++++ Extract provided
Shalane Katugampola’s embrace of the digital world has led her to a dream job at Amazon.

Katugampola (BA, 2007) earned a degree in Economics for Management Studies and International Development Studies, then returned to U of T in 2009 to complete a certificate in
e-commerce and web marketing.

Since graduating, she has worked at some of Canada’s top media companies—including the Toronto Star and the CBC—where she embraced the digital world.

She was recruited by Amazon in 2015 and now leads Online Experience for Amazon Locker at its Seattle headquarters. Amazon Locker is an online service that lets customers pick up a package at a time and location that’s convenient.

Katugampola, who is a guest lecturer in digital technology at U of T, says her diverse education at U of T Scarborough gave her the tools she needs to tackle the business challenges she faces at Amazon.

“At Amazon, we have a saying that ‘every day is Day One,’ meaning that you’ll never know everything there is to know, especially in the technology industry, which changes so quickly,” she says. “I’m constantly pushed outside of my comfort zone and tasked with solving unique and complex problems unlike ones before.

“I rise up to this challenge knowing that I have the right set of tools to succeed, and find myself learning and growing in so many valuable ways every day.”

Dennis Liu

For Dennis Liu (BSc, 1998) graduating from U of T Scarborough was just the starting point of a whole new relationship with the University.

Liu, who earned his degree in Neuroscience, is now an avid volunteer with UTSC’s Department of Athletics & Recreation. He is also an executive member of the new Athletics Alumni Association. “With all Athletics & Recreation means to me, I have been compelled to give back to the University, and the department,” he says.

Liu, a practising chiropractor, has also been a faculty member at the Canadian Memorial Chiropractic College for 11 years, teaching and conducting research in the neuroscience program. His research aims to find procedures that demonstrate the effectiveness of chiropractic treatment on the peripheral nervous system.

Liu remains a frequent visitor to UTSC’s athletics facilities and has noticed a few changes over the years.

“What was once a small gym, where you could be sure to run into friends, is now a world-class athletics facility,” he says. “There are still a lot of familiar faces. But now the facility brings me back, because I can add swimming and running to my workout.”
++++++++
++++ Supplied information
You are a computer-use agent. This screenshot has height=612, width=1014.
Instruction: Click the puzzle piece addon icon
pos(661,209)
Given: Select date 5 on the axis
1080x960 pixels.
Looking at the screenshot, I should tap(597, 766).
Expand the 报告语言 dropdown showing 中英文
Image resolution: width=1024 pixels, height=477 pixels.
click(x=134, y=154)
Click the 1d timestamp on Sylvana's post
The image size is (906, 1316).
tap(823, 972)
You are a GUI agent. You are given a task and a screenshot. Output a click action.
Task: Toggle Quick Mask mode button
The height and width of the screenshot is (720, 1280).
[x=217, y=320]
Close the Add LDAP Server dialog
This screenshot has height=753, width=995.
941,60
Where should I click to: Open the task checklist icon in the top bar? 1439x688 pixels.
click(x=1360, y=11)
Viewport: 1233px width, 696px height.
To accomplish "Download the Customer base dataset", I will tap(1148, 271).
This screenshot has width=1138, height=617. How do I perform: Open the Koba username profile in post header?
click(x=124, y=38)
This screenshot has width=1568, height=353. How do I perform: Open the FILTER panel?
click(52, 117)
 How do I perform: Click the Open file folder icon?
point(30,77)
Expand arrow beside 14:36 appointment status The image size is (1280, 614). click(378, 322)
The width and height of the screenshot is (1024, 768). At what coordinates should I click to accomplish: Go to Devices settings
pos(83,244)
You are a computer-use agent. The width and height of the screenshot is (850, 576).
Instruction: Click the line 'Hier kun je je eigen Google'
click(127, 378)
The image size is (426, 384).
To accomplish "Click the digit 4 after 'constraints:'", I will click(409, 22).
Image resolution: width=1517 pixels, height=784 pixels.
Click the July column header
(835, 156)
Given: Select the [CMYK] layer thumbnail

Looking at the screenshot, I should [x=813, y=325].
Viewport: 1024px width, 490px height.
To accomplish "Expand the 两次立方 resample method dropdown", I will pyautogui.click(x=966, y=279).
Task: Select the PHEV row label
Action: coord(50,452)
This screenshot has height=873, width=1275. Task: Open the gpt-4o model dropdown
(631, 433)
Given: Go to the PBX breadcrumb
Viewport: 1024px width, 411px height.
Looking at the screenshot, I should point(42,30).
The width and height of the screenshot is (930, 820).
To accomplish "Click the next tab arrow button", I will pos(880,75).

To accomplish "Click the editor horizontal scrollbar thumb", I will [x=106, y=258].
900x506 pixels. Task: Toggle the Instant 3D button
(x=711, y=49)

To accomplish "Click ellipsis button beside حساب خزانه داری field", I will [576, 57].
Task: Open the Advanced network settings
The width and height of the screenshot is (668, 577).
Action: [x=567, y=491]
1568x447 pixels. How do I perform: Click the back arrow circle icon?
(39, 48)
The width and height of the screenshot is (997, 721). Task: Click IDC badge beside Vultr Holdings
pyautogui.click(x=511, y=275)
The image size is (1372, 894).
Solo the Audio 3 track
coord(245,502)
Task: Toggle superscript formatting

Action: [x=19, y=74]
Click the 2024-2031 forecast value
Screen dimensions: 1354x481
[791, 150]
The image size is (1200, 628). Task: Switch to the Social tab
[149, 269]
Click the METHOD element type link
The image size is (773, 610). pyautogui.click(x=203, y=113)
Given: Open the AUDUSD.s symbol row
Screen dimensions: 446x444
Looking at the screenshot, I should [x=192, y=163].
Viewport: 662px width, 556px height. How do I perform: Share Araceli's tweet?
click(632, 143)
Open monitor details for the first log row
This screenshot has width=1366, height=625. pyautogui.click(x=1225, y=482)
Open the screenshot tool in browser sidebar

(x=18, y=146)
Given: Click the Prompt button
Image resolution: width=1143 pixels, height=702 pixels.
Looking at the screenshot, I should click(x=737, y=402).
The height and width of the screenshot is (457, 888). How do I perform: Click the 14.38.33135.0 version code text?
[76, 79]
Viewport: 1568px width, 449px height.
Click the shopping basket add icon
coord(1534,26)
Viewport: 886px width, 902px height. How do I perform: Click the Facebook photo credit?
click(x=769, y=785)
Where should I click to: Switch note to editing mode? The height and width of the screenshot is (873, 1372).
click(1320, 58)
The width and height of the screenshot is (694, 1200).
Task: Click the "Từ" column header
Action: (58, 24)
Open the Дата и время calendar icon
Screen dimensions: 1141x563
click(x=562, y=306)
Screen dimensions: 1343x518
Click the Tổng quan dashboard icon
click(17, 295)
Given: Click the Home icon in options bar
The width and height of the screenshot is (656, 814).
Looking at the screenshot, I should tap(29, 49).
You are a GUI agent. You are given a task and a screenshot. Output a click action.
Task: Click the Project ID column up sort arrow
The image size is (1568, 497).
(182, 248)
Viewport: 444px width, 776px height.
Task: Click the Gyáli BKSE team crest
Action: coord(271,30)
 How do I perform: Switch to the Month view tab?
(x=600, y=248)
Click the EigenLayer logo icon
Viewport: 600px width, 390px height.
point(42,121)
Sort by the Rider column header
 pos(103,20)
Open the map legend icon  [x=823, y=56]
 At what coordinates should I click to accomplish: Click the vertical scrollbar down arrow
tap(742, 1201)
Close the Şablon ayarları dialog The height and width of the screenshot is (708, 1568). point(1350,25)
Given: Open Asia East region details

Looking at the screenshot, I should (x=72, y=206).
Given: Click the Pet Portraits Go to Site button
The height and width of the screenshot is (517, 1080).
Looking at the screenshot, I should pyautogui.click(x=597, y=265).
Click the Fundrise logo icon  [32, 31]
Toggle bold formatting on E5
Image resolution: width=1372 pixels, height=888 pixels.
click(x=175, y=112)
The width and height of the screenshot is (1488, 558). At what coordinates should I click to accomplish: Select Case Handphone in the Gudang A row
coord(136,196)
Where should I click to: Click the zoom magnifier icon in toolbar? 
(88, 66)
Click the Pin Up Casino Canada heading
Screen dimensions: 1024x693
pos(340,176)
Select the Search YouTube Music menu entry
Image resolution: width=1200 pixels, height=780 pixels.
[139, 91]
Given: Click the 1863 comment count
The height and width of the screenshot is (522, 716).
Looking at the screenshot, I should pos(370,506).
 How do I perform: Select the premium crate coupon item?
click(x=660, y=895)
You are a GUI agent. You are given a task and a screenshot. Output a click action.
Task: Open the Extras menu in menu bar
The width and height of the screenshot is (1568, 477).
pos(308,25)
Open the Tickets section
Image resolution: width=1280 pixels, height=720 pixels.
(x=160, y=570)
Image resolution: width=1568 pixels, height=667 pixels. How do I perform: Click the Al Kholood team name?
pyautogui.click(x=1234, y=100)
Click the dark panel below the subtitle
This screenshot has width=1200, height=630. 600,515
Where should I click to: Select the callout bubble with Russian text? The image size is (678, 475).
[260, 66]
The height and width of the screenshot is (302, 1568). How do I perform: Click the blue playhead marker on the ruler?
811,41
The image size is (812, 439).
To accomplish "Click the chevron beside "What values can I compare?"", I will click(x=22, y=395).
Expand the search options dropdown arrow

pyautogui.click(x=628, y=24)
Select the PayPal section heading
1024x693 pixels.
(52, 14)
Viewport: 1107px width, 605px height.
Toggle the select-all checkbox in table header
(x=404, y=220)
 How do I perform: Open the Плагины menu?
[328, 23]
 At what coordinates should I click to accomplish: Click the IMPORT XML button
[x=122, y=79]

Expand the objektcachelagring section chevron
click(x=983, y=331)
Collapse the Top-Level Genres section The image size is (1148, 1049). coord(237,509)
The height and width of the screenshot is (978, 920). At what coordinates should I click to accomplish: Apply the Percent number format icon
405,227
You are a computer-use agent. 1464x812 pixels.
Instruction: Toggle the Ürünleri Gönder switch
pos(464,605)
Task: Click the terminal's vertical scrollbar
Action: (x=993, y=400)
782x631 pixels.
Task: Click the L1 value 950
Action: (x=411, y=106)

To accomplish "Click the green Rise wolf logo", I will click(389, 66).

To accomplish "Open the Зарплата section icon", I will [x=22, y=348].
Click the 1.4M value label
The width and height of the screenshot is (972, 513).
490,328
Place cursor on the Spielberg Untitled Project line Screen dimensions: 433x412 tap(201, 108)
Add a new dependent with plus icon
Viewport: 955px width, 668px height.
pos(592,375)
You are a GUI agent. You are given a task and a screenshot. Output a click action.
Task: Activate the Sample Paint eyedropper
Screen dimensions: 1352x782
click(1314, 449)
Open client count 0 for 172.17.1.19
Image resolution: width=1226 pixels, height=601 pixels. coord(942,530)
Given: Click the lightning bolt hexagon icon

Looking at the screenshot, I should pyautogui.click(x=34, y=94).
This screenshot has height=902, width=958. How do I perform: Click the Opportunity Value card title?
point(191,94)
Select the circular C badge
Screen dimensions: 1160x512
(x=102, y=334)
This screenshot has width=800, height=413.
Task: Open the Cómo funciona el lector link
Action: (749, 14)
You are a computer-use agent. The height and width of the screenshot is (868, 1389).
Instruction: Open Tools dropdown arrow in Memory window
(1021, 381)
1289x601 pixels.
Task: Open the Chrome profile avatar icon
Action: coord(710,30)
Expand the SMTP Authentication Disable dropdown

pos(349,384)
++++++++
■ **Tasks to complete**:
(a) In the alumni profiles, restate the stretch from "Shalane Katugampola’s embrace" through "location that’s convenient.", replacing "digital world" with "online world".
(b) According to the alumni profiles, what does Amazon Locker let customers do?

■ **Answers to the exercise**:
(a)
Shalane Katugampola’s embrace of the online world has led her to a dream job at Amazon.

Katugampola (BA, 2007) earned a degree in Economics for Management Studies and International Development Studies, then returned to U of T in 2009 to complete a certificate in
e-commerce and web marketing.

Since graduating, she has worked at some of Canada’s top media companies—including the Toronto Star and the CBC—where she embraced the online world.

She was recruited by Amazon in 2015 and now leads Online Experience for Amazon Locker at its Seattle headquarters. Amazon Locker is an online service that lets customers pick up a package at a time and location that’s convenient.

(b) It lets customers pick up a package at a time and location that's convenient.